宁真又病了。是一场突然的风热感冒,她取消了周末的出游计划,发烧还记挂着机票的退票时限,发现能病退以后,紧紧记着要去医院打出相应的证明来挽回几百块的退票损失。
医生说不要熬夜。她有点疑惑,自己明明还算规律作息,又转念一想,也许是隐形压力太大,夏季越来越早天亮,很早她就会被光亮惊醒,头脑不受控制地开始想事情。
她也不想这样。工作上的事情越来越多。加在所谓年轻人身上的担子很重。公司的前辈们不断加压,“你们应该多学习,才有晋升空间”。于是很多事情加在了原本的业务工作之外,要写报告,要月度评比,要比拼写报告谁能得到上级的夸赞,换来轻飘飘的一句口头表扬,为老板的业绩增彩,像根羽毛一样落在不知道在哪里的渺茫晋升机会上,而目前的薪水仍然没有哪怕一毛钱的变化。
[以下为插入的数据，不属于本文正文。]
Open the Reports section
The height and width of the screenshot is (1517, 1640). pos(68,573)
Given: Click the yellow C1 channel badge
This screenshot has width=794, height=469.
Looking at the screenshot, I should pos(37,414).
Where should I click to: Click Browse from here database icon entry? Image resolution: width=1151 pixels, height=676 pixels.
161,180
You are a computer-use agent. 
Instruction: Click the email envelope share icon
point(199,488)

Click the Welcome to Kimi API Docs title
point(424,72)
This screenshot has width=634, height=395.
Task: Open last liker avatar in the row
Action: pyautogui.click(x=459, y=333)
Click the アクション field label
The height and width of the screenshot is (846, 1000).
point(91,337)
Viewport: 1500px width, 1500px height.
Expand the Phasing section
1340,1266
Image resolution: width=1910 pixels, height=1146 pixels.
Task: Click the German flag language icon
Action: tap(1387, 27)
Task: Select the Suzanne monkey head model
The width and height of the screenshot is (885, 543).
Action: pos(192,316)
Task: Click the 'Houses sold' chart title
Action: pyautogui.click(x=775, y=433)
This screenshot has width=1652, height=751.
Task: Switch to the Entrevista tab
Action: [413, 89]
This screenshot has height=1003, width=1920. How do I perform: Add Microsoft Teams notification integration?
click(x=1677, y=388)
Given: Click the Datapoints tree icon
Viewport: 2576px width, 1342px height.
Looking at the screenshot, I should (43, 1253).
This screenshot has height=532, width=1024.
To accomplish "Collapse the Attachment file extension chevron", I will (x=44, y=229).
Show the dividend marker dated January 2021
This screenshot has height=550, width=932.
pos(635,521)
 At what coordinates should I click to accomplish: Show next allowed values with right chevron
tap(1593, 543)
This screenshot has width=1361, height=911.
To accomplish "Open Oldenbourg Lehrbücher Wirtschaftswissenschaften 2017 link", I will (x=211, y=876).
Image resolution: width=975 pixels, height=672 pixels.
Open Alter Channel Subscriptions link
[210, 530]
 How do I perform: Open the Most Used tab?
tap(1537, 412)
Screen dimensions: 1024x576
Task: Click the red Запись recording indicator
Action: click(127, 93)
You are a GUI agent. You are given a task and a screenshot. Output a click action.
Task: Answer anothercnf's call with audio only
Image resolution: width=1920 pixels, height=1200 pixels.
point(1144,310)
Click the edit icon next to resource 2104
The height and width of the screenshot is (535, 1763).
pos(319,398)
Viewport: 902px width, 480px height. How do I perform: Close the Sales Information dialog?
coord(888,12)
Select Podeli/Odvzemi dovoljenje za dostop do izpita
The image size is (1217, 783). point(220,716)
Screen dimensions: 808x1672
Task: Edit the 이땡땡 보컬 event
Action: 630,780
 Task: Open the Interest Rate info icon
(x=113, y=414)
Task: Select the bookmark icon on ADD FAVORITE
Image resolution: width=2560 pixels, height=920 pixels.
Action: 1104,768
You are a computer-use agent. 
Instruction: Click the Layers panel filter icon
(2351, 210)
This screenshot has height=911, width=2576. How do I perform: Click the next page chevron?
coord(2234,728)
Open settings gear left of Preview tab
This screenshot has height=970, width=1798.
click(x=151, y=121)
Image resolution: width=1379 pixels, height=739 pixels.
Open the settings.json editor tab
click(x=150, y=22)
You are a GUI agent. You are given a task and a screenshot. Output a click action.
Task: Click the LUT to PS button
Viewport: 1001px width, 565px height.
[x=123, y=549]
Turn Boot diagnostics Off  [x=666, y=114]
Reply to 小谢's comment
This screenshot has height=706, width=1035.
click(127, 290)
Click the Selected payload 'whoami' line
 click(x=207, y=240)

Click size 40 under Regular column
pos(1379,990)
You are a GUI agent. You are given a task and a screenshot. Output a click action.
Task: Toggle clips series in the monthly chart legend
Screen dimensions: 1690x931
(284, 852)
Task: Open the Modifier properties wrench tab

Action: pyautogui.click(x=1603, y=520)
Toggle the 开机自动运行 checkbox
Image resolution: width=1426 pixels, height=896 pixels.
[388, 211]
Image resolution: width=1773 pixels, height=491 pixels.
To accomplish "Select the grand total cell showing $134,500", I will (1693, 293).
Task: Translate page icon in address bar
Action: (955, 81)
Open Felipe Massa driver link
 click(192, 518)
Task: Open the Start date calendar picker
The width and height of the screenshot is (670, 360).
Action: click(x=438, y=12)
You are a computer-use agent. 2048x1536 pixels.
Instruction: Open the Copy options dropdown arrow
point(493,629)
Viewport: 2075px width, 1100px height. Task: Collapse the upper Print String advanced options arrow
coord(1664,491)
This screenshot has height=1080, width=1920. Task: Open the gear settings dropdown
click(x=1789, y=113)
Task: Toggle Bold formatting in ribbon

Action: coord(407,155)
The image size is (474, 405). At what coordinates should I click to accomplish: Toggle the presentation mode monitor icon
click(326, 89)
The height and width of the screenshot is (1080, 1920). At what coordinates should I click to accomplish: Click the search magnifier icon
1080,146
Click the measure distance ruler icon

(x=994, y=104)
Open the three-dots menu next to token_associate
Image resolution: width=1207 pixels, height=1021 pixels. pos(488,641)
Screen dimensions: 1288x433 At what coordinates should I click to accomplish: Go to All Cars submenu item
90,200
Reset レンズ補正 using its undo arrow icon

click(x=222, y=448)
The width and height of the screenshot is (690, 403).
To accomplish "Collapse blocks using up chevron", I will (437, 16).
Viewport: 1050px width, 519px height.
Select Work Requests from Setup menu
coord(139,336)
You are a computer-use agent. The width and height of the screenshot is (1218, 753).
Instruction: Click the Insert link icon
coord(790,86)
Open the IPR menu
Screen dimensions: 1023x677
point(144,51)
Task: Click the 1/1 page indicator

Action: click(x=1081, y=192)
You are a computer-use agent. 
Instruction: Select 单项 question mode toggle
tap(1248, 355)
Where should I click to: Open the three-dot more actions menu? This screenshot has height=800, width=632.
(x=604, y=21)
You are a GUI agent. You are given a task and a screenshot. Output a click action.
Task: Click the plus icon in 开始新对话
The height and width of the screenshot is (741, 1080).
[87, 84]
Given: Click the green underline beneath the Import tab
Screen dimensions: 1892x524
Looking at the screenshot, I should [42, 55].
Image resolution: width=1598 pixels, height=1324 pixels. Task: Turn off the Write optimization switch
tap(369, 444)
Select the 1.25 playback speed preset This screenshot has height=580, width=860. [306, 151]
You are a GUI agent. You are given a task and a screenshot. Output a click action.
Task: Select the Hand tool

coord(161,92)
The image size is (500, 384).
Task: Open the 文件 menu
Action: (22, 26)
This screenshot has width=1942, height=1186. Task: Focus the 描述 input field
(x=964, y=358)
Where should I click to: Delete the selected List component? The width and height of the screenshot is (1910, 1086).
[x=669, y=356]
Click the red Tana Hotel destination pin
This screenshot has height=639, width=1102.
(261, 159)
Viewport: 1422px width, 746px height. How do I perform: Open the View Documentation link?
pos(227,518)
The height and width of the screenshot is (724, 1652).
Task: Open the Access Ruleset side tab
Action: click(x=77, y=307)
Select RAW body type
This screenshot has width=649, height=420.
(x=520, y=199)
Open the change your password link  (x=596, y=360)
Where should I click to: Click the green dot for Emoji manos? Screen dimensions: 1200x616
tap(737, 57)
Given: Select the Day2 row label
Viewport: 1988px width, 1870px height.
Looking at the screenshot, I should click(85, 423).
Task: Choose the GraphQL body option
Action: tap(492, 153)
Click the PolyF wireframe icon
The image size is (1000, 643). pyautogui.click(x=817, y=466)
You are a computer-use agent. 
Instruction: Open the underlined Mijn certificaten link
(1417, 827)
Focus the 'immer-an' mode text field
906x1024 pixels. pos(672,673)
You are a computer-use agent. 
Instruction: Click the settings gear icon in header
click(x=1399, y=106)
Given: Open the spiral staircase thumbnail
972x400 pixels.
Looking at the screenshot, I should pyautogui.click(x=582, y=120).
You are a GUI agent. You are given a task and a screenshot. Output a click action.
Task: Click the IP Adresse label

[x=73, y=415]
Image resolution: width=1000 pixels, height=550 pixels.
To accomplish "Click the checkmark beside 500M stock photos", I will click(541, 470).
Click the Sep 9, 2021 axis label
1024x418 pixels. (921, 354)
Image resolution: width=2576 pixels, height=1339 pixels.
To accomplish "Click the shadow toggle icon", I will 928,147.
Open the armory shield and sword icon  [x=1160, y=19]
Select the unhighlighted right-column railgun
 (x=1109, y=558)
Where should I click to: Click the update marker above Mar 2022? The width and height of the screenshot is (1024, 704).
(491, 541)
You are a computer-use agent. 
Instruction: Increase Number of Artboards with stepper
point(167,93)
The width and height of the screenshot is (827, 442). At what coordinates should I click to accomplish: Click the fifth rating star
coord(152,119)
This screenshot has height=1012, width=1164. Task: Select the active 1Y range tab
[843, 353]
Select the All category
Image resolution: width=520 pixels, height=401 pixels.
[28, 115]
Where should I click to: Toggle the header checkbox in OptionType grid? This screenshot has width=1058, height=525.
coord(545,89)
情绪极端的时候,她连白天都沮丧,发了疯一样地嫉妒从前的自己,抽血有父母陪伴,感到疼痛了只要叫一下父母就可以。大学的时候有一次发烧抽血,她看着边上有父母照顾的孩子默默流泪,现在她不太会,会逐渐麻木,解掉一部分情绪幻化成为关心自己的人,重新构建她的信念基底。
她很想在梦中见到,紧紧抱住,无论谁来说都不会离开,那样她晚上一定会睡得很好,就像小时候一样。
应该会逐渐变好,别怕噢。她对自己说。